# Vancouver Housing Data 2025 – Part 1: Data Cleaning and Structuring

This notebook prepares the datasets for the Vancouver Housing Affordability and Urban Risk project.  
It focuses on data wrangling, merging, and indicator generation to enable meaningful analysis across municipalities.

---

## 1. Project Summary and Dataset Overview

Assess housing infrastructure conditions and regional disparities across Metro Vancouver by analyzing the age of owner-occupied dwellings and median household income.   

---

### Part 1 Objectives


- Import and preview key datasets
- Clean and standardize tables (e.g., column names, data types)
- Merge housing and income data by jurisdiction
- Output a dataset ready for visual and statistical analysis

---

### Data Sources

**Table 3.1.2** Owner-Occupied Units by Construction Period (Metro Vancouver) 
**Table 1.5.1** Median Household Income by Jurisdiction (2021 Census)

Data Source:
The datasets used in this project were retrieved from:
[Metro Vancouver Housing Data Book 2025](https://metrovancouver.org/services/regional-planning/housing-data-book),  
available through the Metro Vancouver Regional Planning Division.

---
### Final Output
A single, unified dataset that supports descriptive analysis, clustering, and PCA.

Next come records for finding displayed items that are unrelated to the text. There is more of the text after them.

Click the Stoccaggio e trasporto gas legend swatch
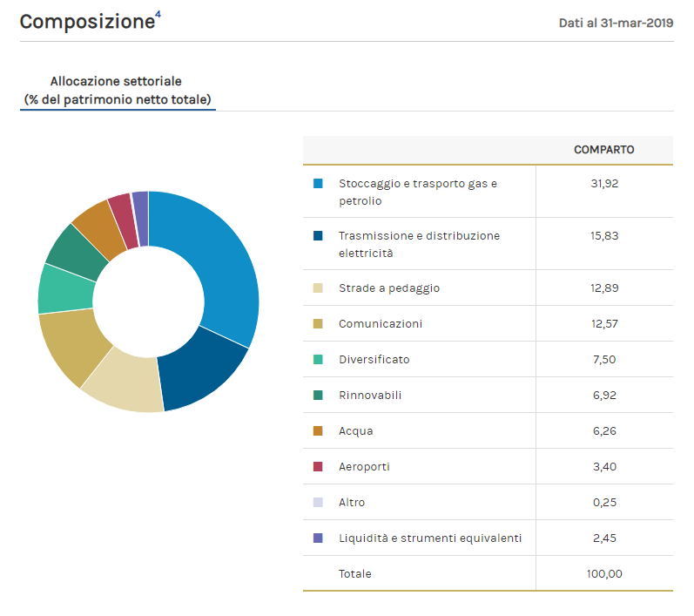694x616 pixels. coord(318,184)
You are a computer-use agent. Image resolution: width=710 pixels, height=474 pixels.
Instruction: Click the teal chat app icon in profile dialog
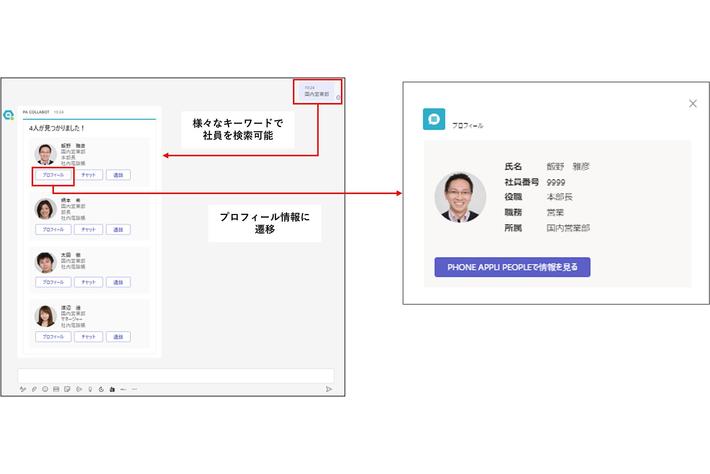pos(434,119)
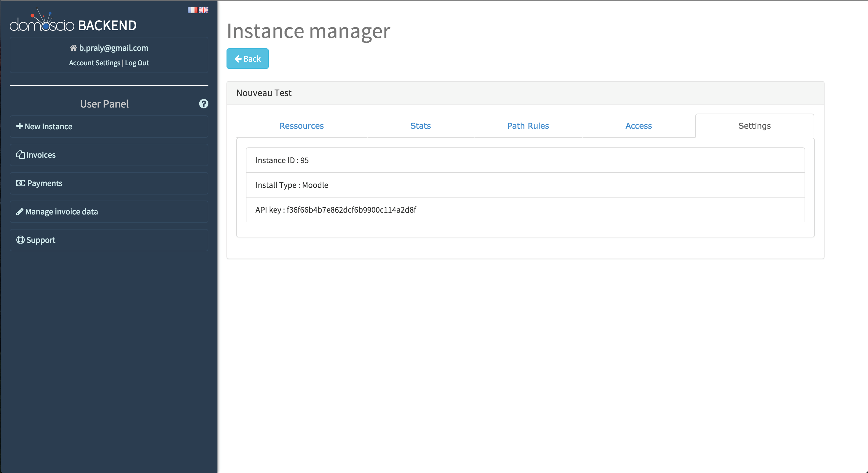
Task: Click the Log Out link
Action: pyautogui.click(x=136, y=63)
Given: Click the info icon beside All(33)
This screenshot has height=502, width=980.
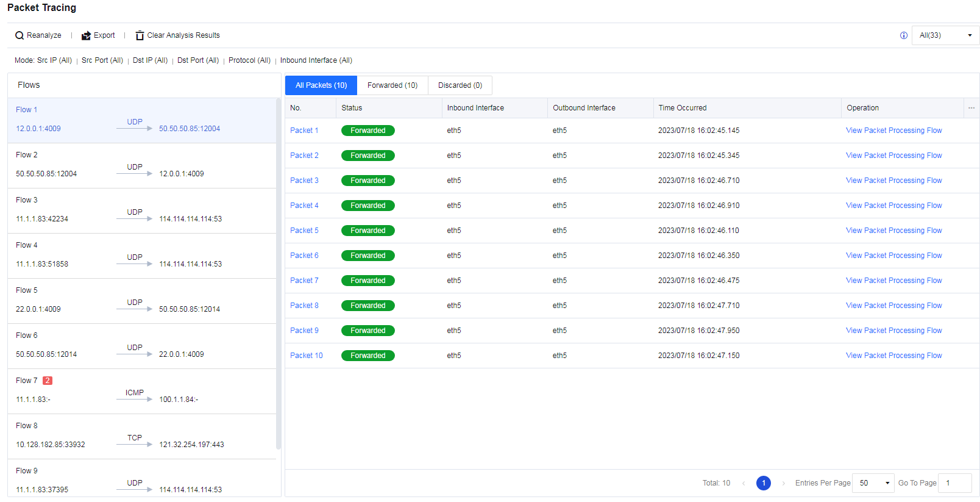Looking at the screenshot, I should [x=904, y=35].
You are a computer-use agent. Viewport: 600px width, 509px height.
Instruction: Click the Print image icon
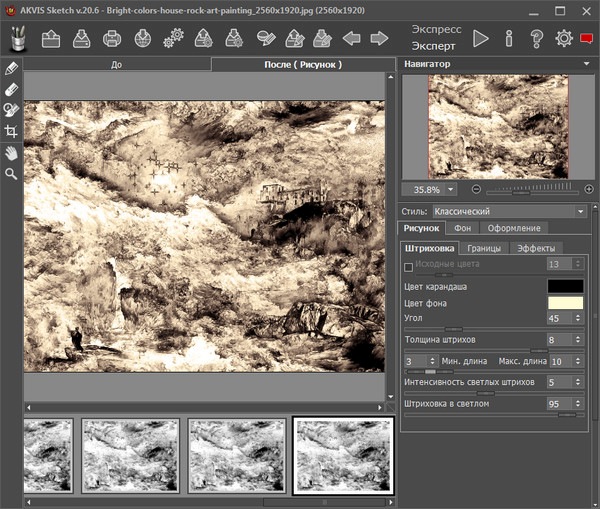coord(113,39)
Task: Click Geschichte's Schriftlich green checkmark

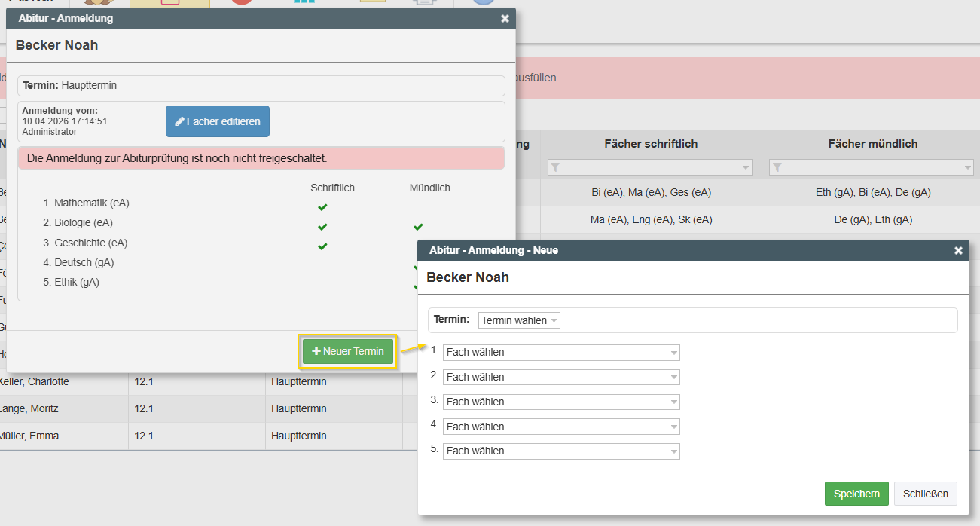Action: click(322, 246)
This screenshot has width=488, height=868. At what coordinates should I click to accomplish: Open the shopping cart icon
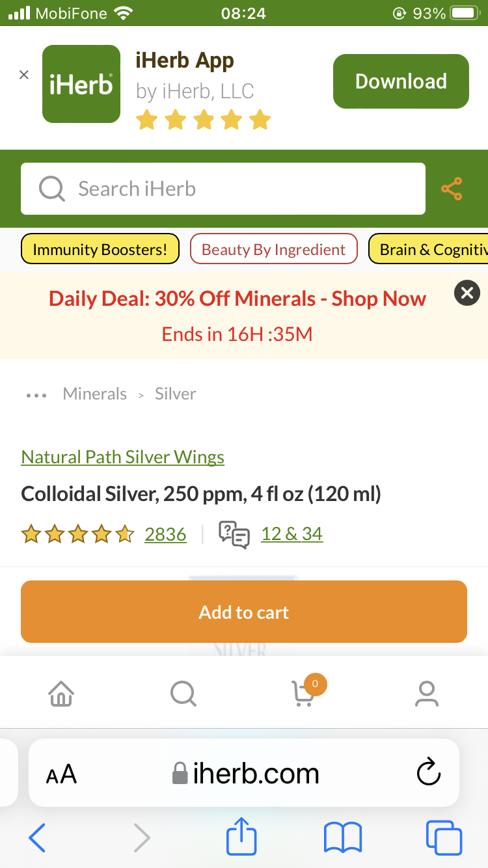point(303,694)
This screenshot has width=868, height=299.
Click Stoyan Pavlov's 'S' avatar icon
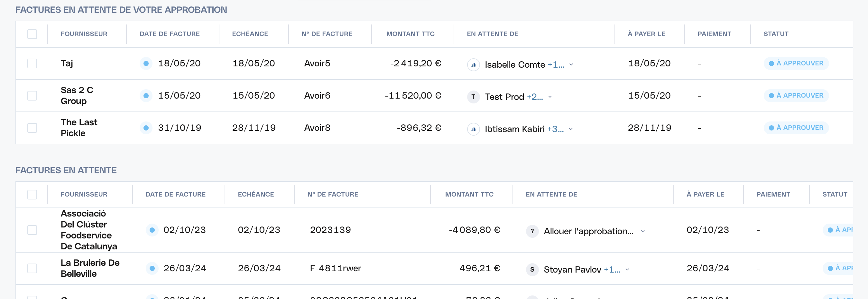(532, 269)
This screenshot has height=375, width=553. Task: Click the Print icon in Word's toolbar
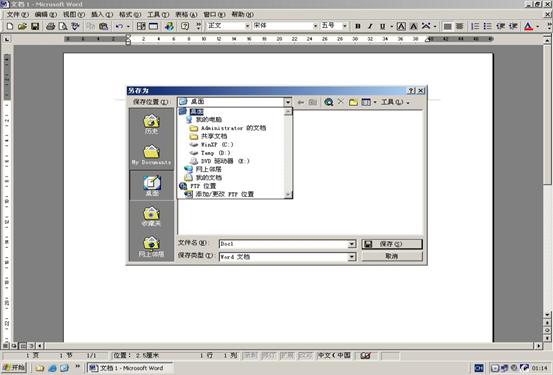(x=50, y=26)
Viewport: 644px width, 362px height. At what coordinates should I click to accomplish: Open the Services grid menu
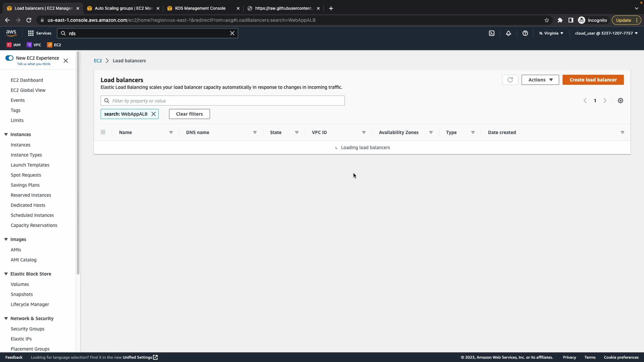(39, 33)
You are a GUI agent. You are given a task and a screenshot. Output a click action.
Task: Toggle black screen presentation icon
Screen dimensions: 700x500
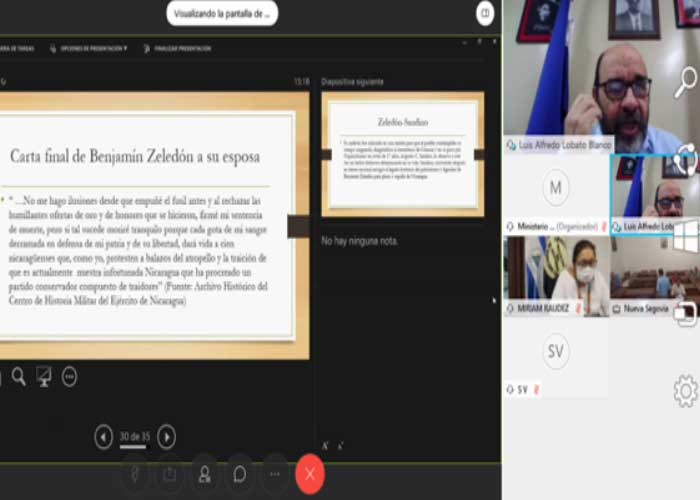coord(44,376)
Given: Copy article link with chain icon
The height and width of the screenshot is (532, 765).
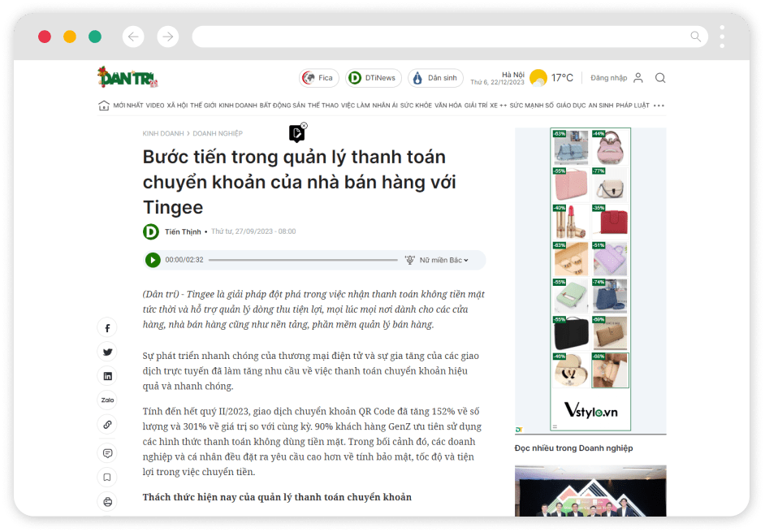Looking at the screenshot, I should [x=107, y=424].
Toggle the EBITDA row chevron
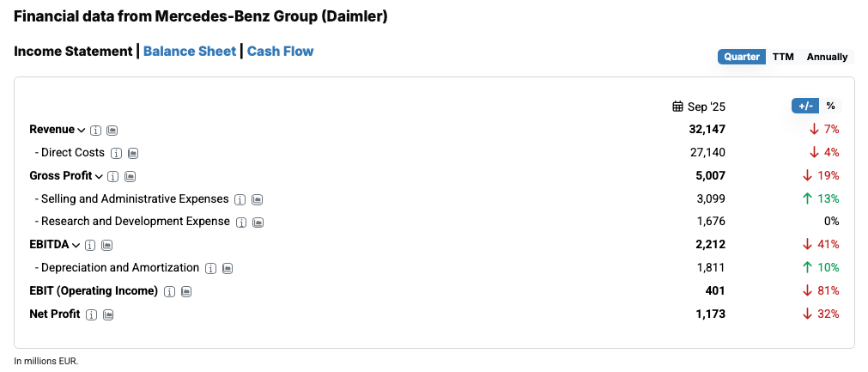868x372 pixels. 76,246
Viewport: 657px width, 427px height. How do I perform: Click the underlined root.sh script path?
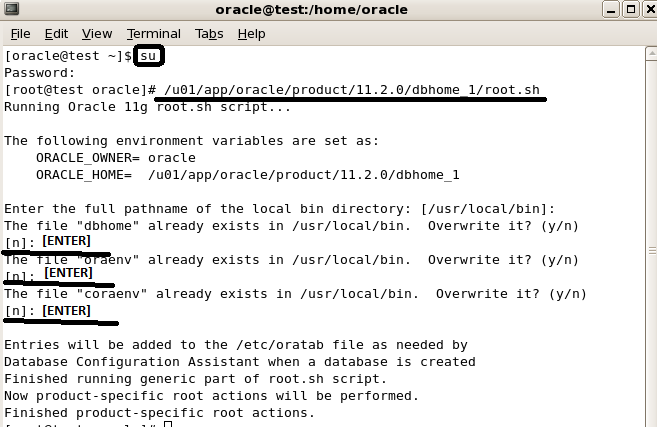(x=353, y=90)
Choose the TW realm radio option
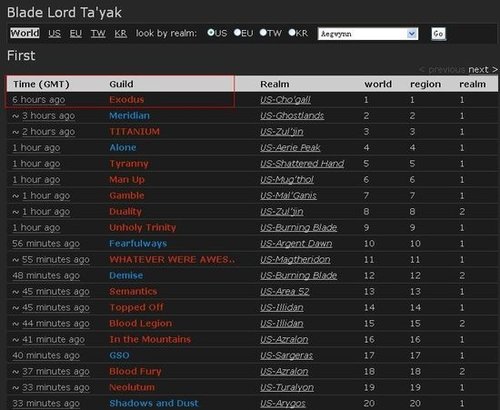Screen dimensions: 500x410 (x=263, y=33)
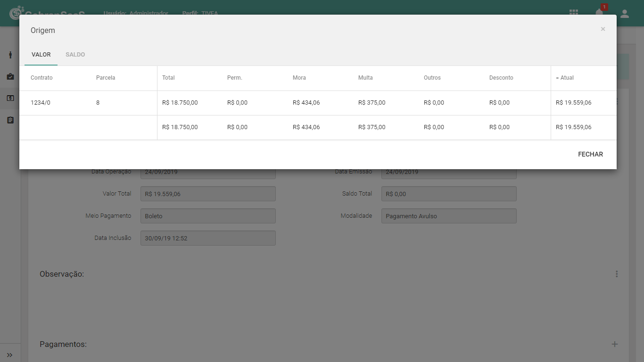The width and height of the screenshot is (644, 362).
Task: Click the Modalidade Pagamento Avulso field
Action: [449, 216]
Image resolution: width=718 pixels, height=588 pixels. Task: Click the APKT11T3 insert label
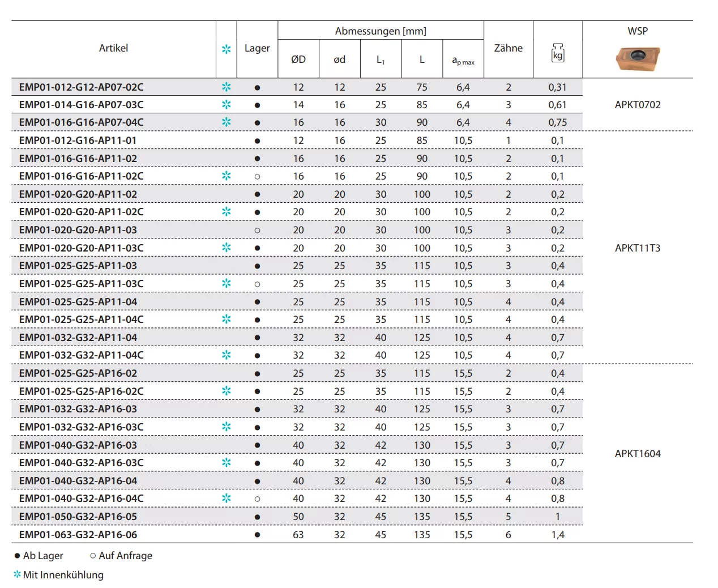[x=638, y=248]
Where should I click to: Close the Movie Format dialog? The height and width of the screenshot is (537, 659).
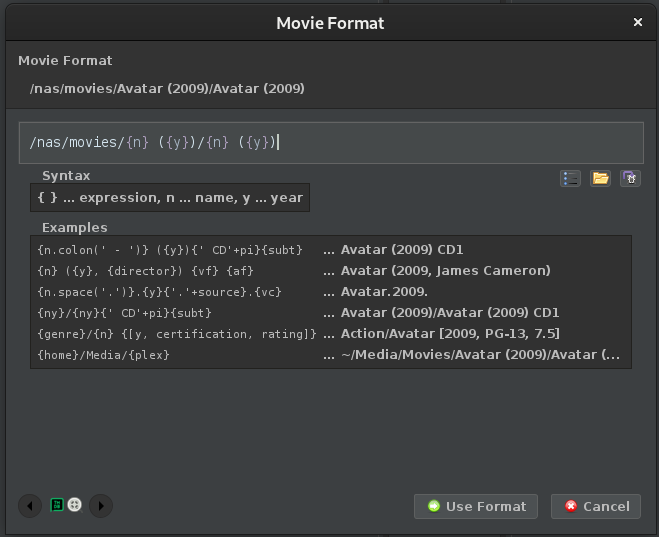638,22
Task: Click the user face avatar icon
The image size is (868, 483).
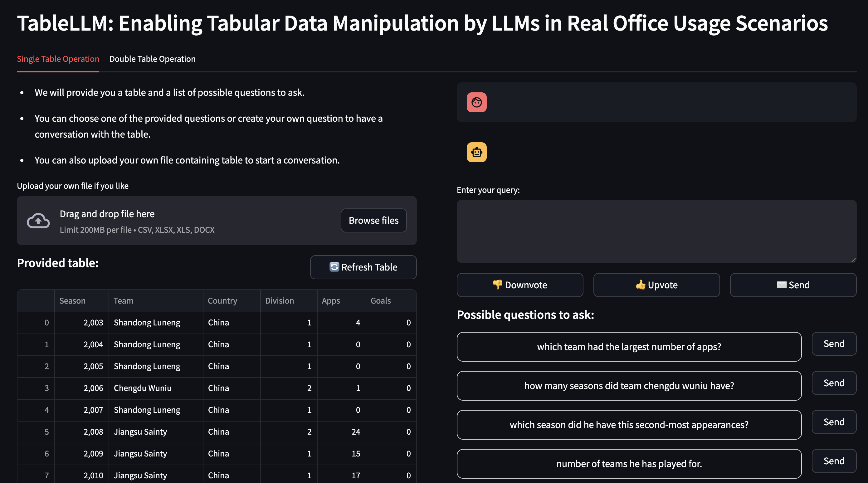Action: (476, 102)
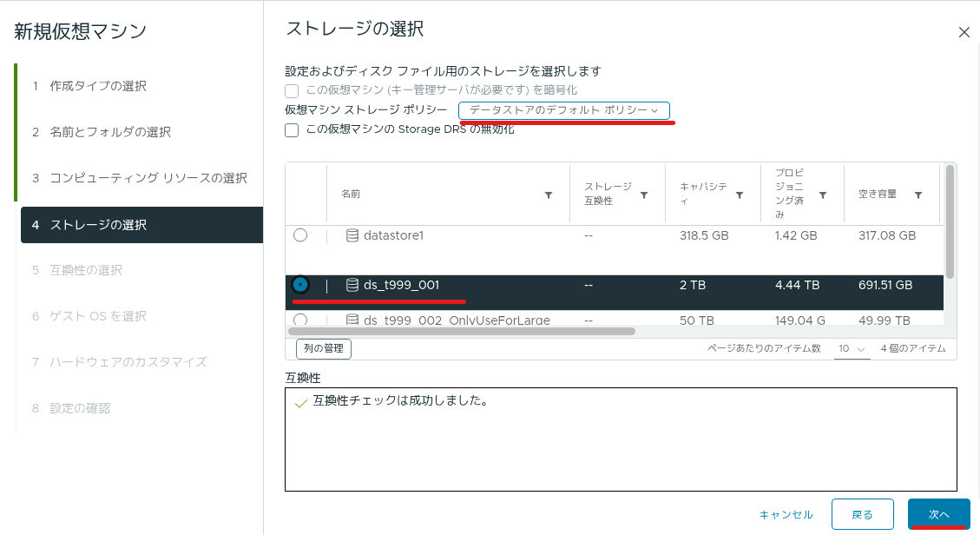This screenshot has width=980, height=535.
Task: Return to step 2 名前とフォルダの選択
Action: coord(110,132)
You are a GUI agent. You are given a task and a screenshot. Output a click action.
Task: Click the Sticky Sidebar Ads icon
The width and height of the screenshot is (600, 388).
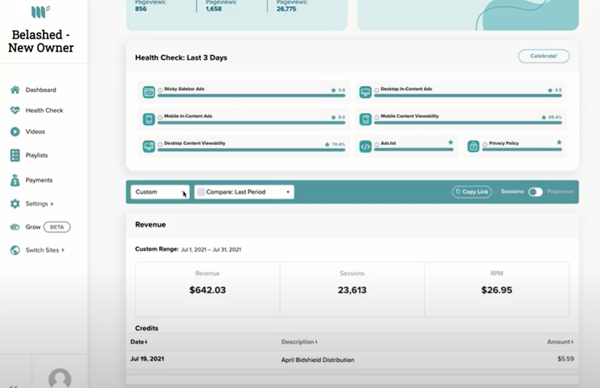point(149,92)
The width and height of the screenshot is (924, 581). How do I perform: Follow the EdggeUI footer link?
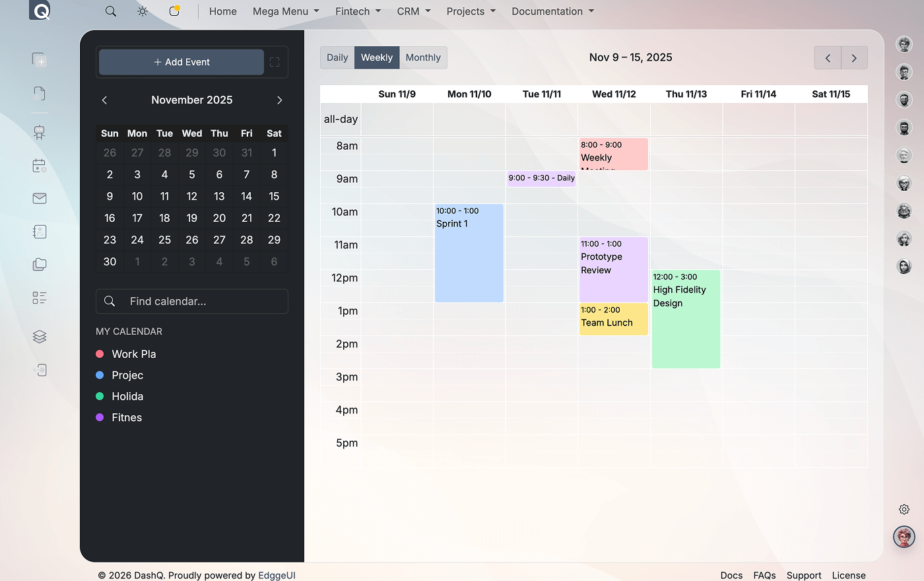pos(277,575)
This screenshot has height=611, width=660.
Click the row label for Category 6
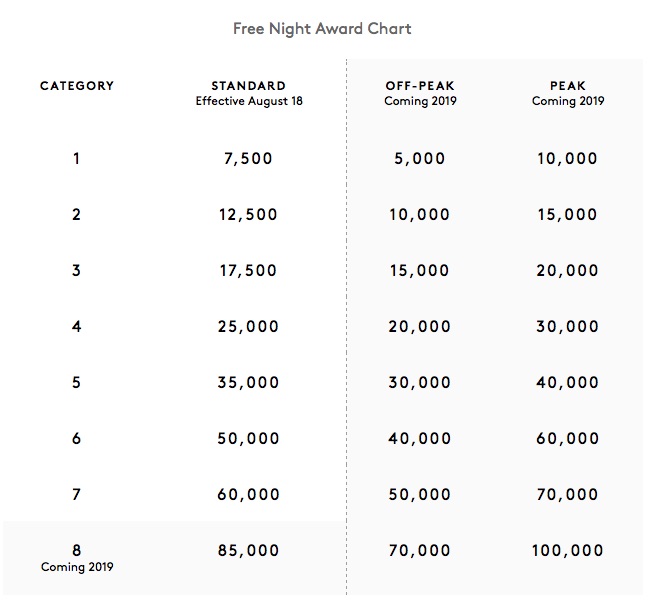[x=77, y=438]
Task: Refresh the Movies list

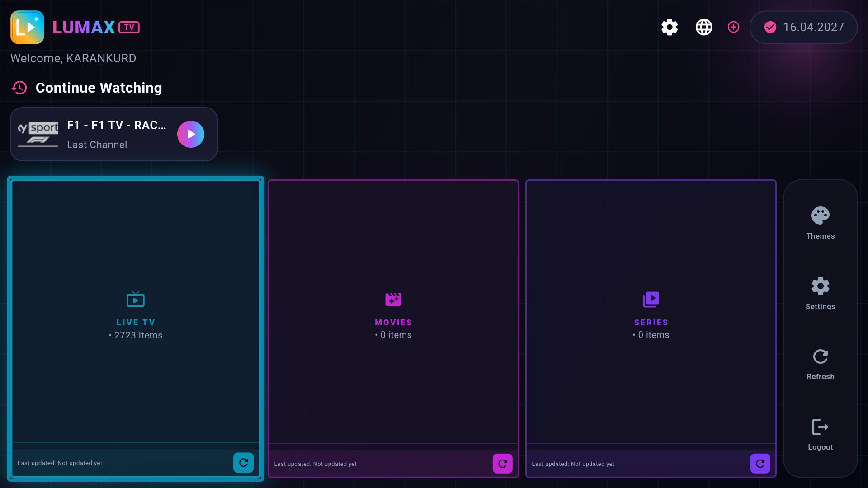Action: (502, 464)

## 2. Load and Clean Each Table

In this section, we load and clean the two primary datasets used in the project. Each table is processed separately to ensure data consistency, remove irrelevant rows, and prepare key indicators such as housing age and median household income by jurisdiction.


In [3]:
# Import libraries
import pandas as pd
import requests
from io import BytesIO

### 2.1 Load and Clean Housing Table (Table 3.1.2)

#### Load Housing Data from Metro Vancouver

This block attempts to fetch the housing Excel file directly from the [Metro Vancouver Housing Data Book 2025](https://metrovancouver.org/services/regional-planning/housing-data-book).  
It targets **Part 3 – Ownership Housing**, which contains construction year details for owner-occupied dwellings.

If the internet download fails (due to access restrictions or redirects), the script will automatically fall back to a locally saved copy of the file.

- 🔗 **Online source:** `metro-vancouver-housing-data-book-2025-part-3-ownership-housing.xlsx`
- 📄 **Target sheet:** `"Table 3.1.2"` – Owner-Occupied Dwellings by Period Built

In [6]:
# Define URL and sheet name
url = "https://metrovancouver.org/services/regional-planning/Documents/metro-vancouver-housing-data-book-2025-part-3-ownership-housing.xlsx"
sheet_name = "Table 3.1.2"

try:
    print("📡 Attempting to download data from Metro Vancouver...")
    response = requests.get(url)
    excel_file = BytesIO(response.content)
    xls = pd.ExcelFile(excel_file)
    print("✅ File successfully loaded from the internet.")
except Exception as e:
    print("⚠️ Could not retrieve file online. Trying local file instead.")
    xls = pd.ExcelFile("ownership_housing.xlsx")

# Load selected sheet
table_312 = pd.read_excel(xls, sheet_name=sheet_name, skiprows=0)
table_312.head(10)

📡 Attempting to download data from Metro Vancouver...
⚠️ Could not retrieve file online. Trying local file instead.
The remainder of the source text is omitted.